The difference between Array.prototype.slice.call([32, 32, 121, 412]) and Array.prototype.slice([32, 32, 121, 412]) is that in the first case, the actual Array [32, 32, 121, 412] becomes the "this" object for the call. In other words, it's just like this code: [32, 32, 121, 412].slice(). Just calling slice on the prototype executes it in the context of the prototype object, which probably wouldn't do anything useful.

Answer 2

When you add a function to an object's prototype, it becomes a function that you can use on instances of that object. The context of that function with be the instance. i.e.

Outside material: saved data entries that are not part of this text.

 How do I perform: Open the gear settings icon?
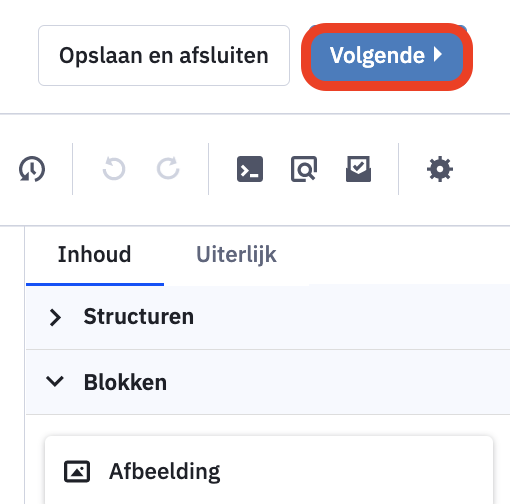click(440, 169)
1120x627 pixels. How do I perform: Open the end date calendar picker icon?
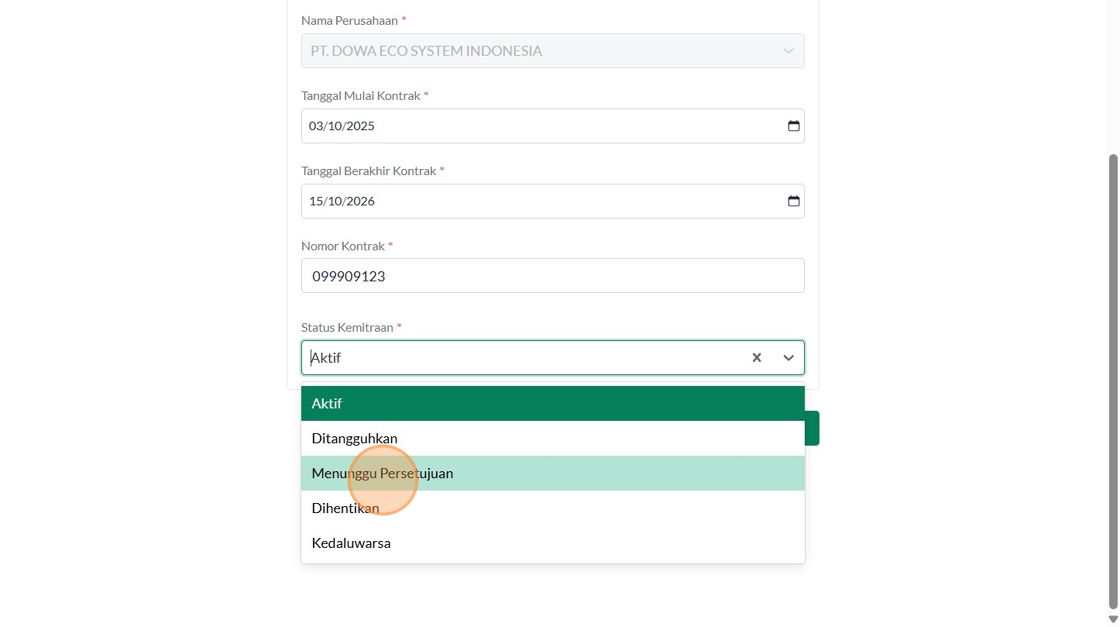pyautogui.click(x=793, y=201)
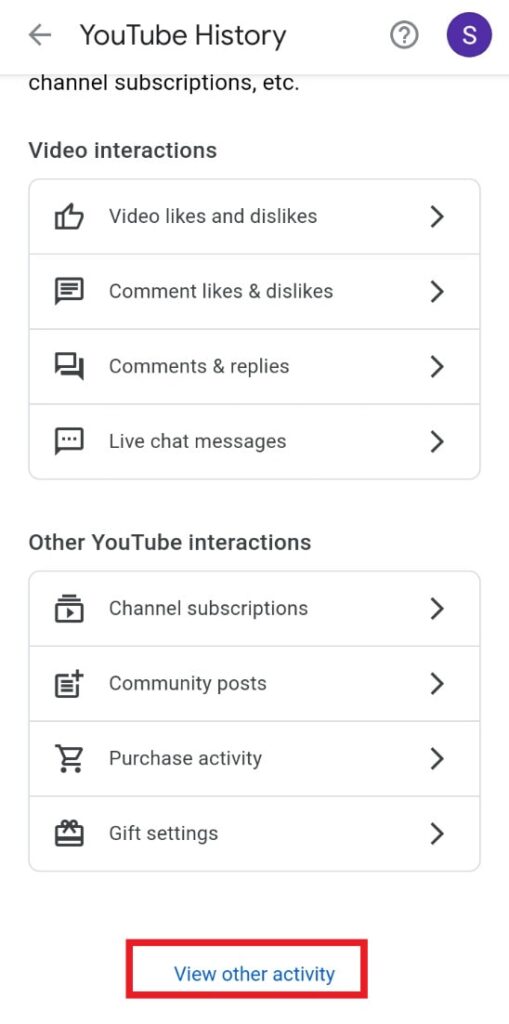Viewport: 509px width, 1024px height.
Task: Tap the Live chat messages dots icon
Action: [69, 441]
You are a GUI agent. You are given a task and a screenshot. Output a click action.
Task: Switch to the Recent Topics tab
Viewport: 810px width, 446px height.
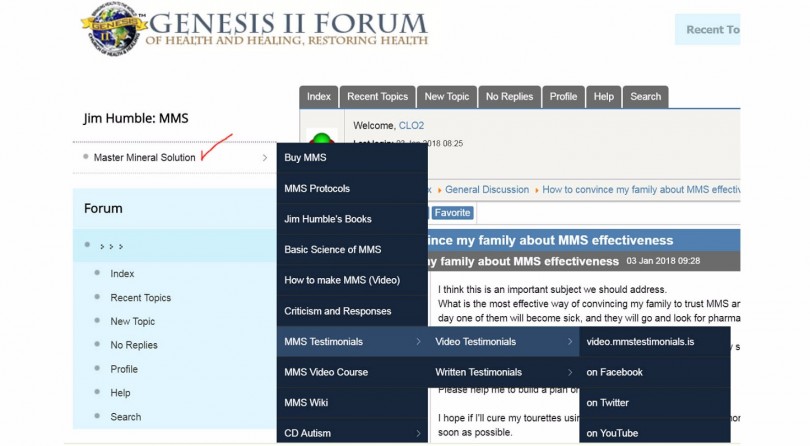tap(377, 97)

Array.prototype.myFunction = function() {
     alert( this[0] ); // this should refer to the Array instance
};
var x = new Array(1);
x[0] = 5;
x.myFunction(); // alerts 5

However, sometimes you may have a structure like an array that are not a subclass or instance of Array (such as an Arguments object). What the call method of a function does is changes the context to whatever the first parameter to call is. In this case, the call method is being called on a function of the Array's prototype. In all reality, Array.prototype.myFunction is just a function defined in the above block of code. call is a method that can be called on any function to change its context. Therefore, instead of an Array instance as the context, you would have an arguments object.

function foo() {
    Array.prototype.myFunction.call( arguments ); // arguments is [6]
    // alerts 6
}
foo( 6 );

More info on call.

Answer 3

I think perhaps you're getting confused by the behaviour of "instance" and "static" methods in languages like Java that have classes. JavaScript doesn't work the same way.

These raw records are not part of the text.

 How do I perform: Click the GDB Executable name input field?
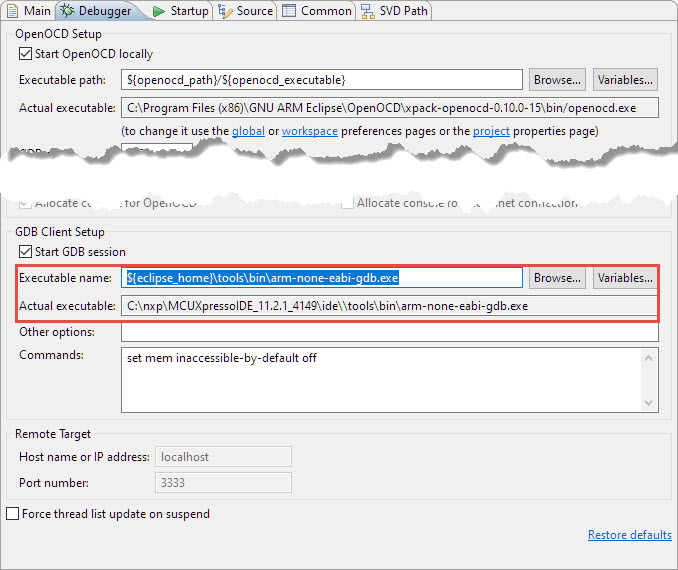(322, 278)
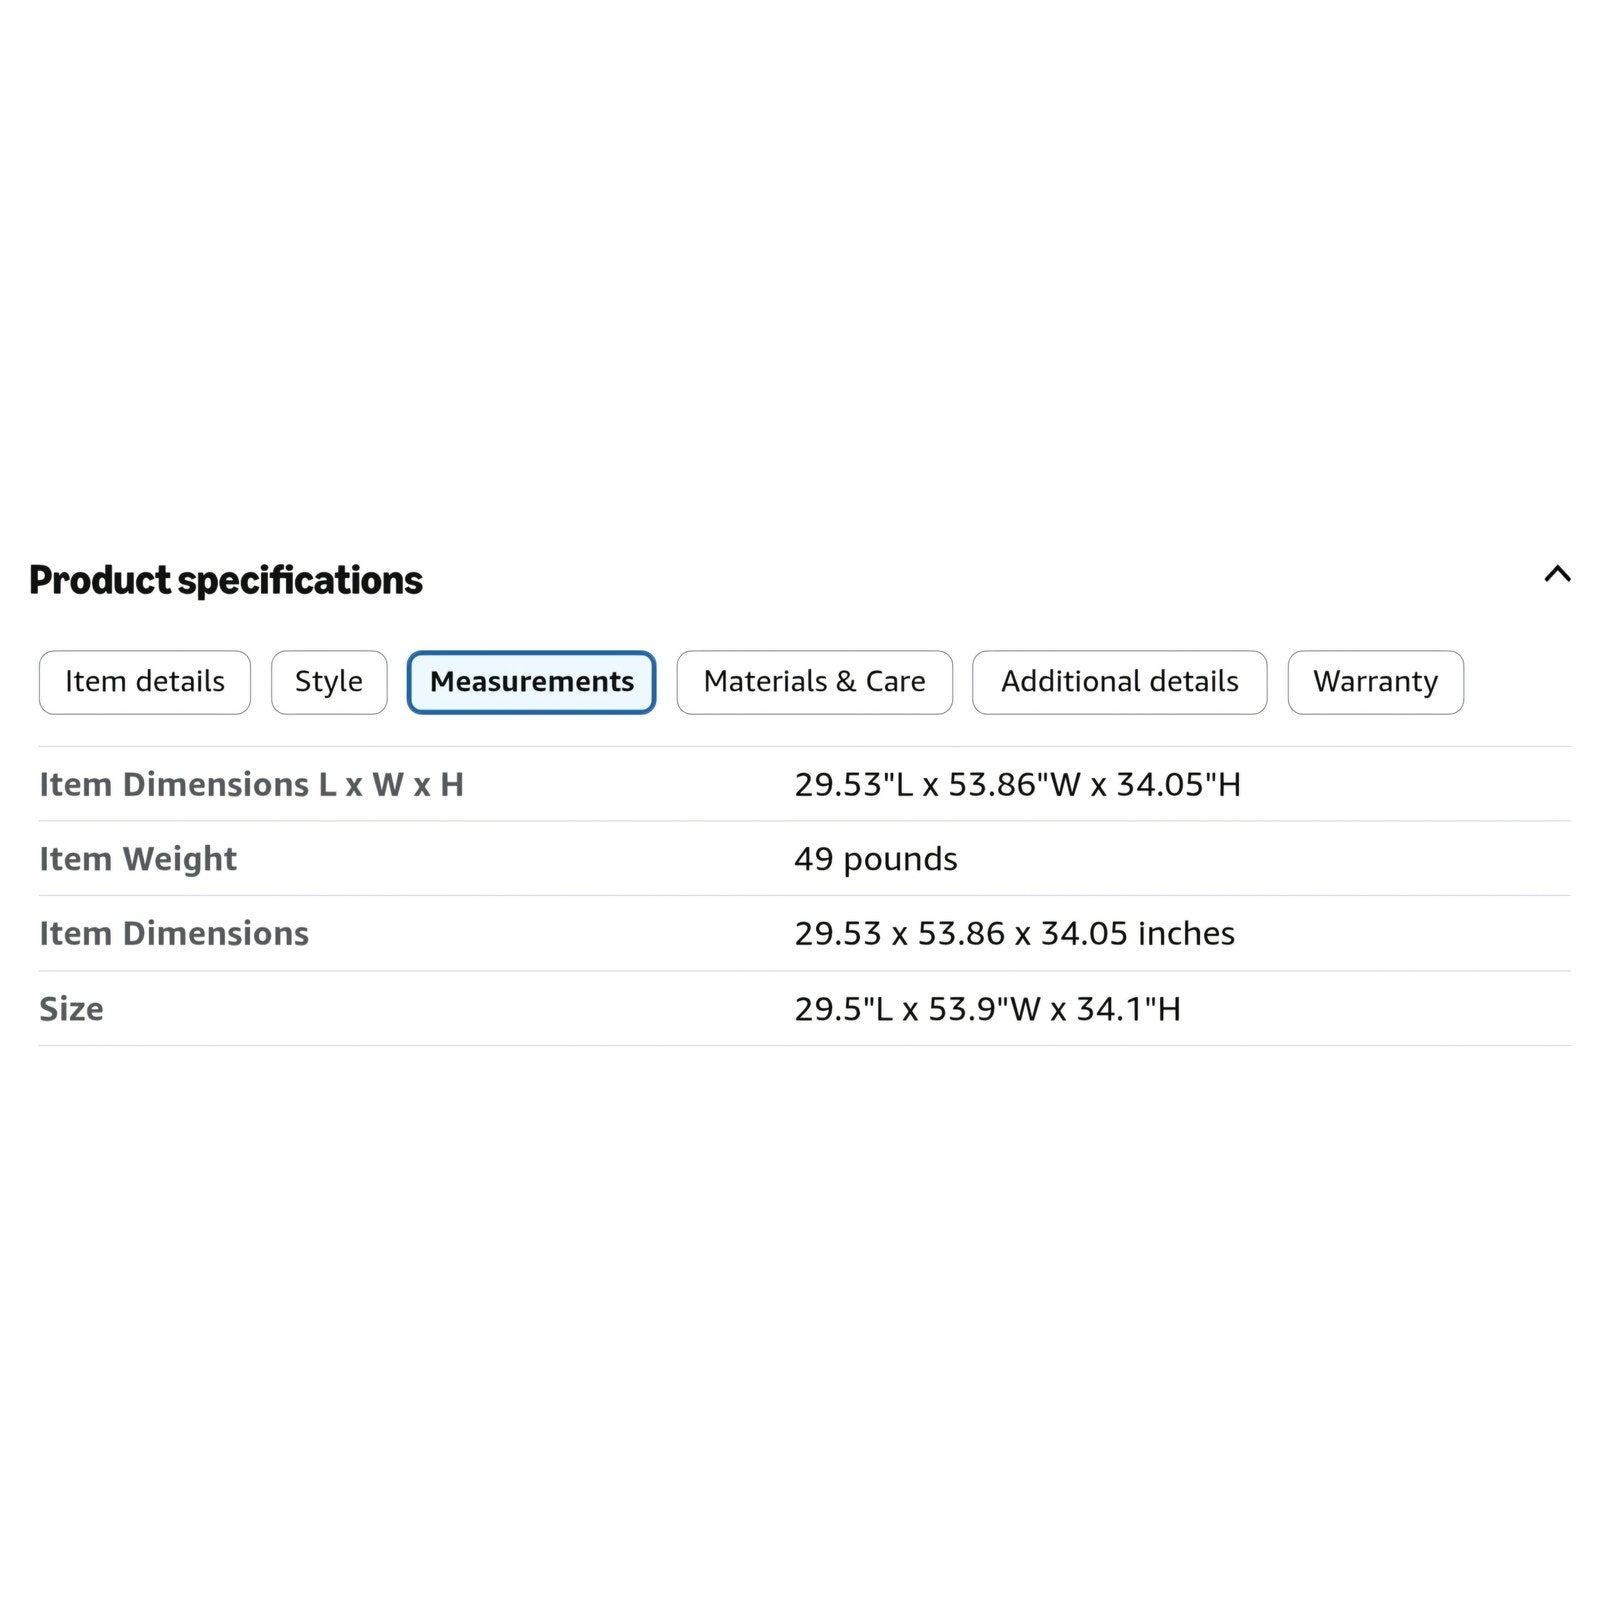
Task: Click the 29.53"L x 53.86"W x 34.05"H value
Action: click(x=1018, y=784)
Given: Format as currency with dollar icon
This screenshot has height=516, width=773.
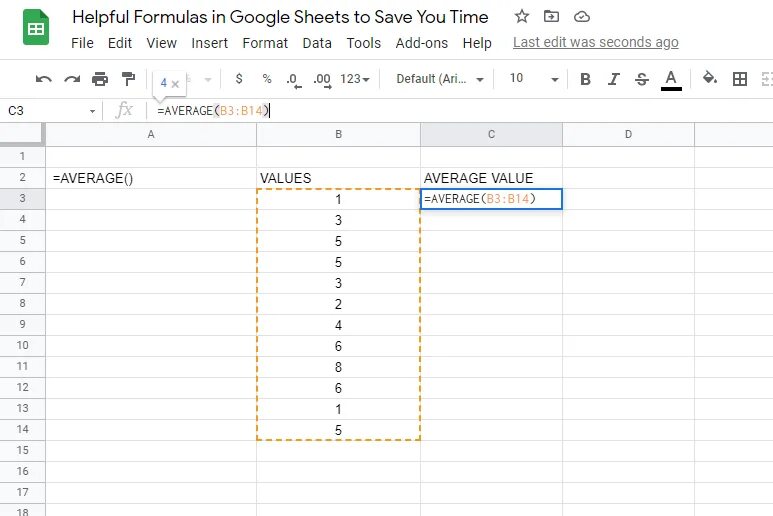Looking at the screenshot, I should (x=239, y=79).
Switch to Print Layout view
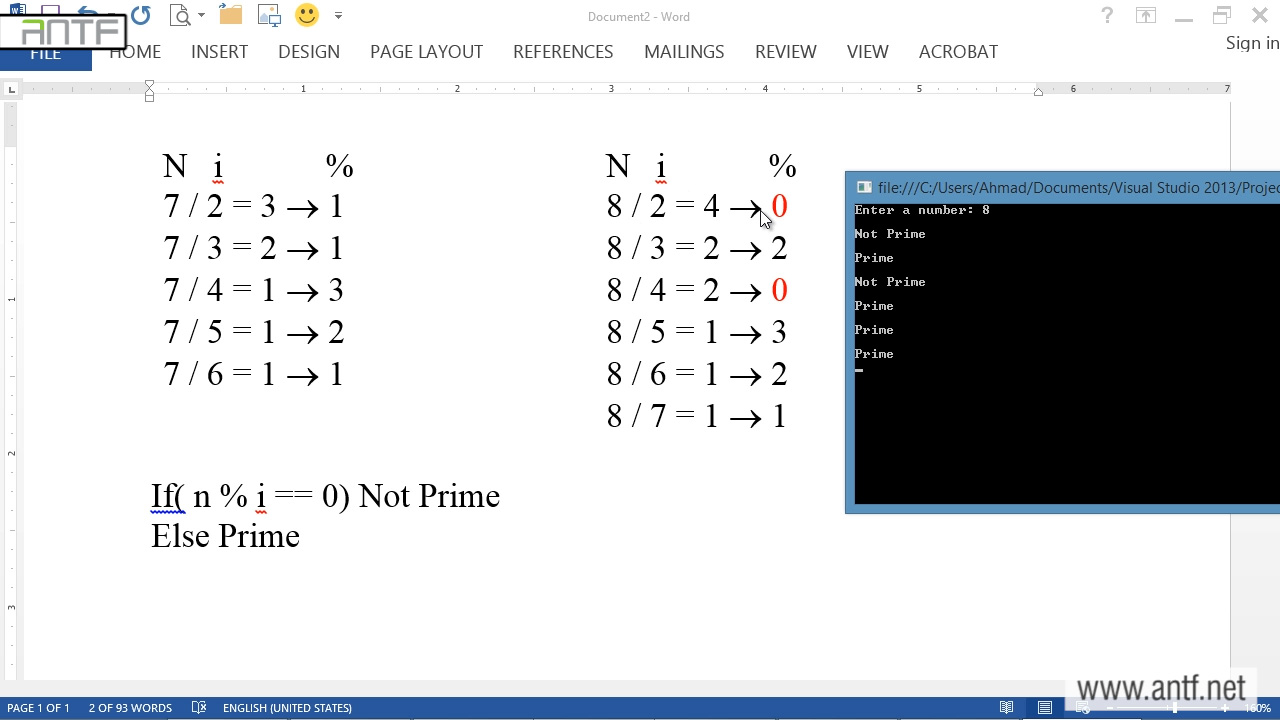 (x=1045, y=708)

Also you're confused about another issue, that being how all JS function calls work in terms of setting this within the called function (i.e., setting what object the function will likely attempt to operate on) and what effect .call() has on setting this.

The .slice() method is defined as a property of Array.prototype, not as a Java-style "instance method" on the individual array instances. You can call Array.prototype.slice() without needing an instance of an array created with new.

When you say:

myArray.slice()

JS will first see if .slice() actually is a method of the myArray object, and then (given that it isn't) it will see if it is a method of the Array prototype - which it is, so it runs that method.

When you call any JS function with "dot" notation, i.e., myArray.slice(), within that function the special variable this will be set to the object. this is a reference to the object that the function should operate on. But if you call a JS function using .call(), within that function this will be set to the object you pass as a parameter to .call(). So

myArray.slice()

says to call .slice() and have it operate on myArray.

var args = Array.prototype.slice.call(arguments);

Says to call .slice() and have it operate on arguments

P.S. don't use var myArray = new Array(); - better to say var myArray = [];

Answer 4

Unlike C#/Java, functions are actually first-class citizens in JavaScript.

In a general sense:

This means there is no need to "new" it up.. it works exactly as it is because it is its own object.

"new"ing up a function (in a general sense) merely changes the 'this' value of that function to the variable it will be assigned to, then returns it.

It is possible to use a function in JavaScript without "newing" it up because they are "first-class citizens" in JavaScript.

In a more in-depth sense, this is what "new" does:
- it creates a new object deriving from MyConstructor.prototype
- it assigns the 'this' value of the constructor function to the new object
- execute the code inside (adds properties to new object/instance)
- returns the new object

Some extra notes about what I learned from instances:
- they don't have a .prototype property like their constructor functions
- though they have a [[prototype]] property, derived from MyConstructor.prototype
- overriding a property in the instance shadows the MyConstructor.prototype[property]..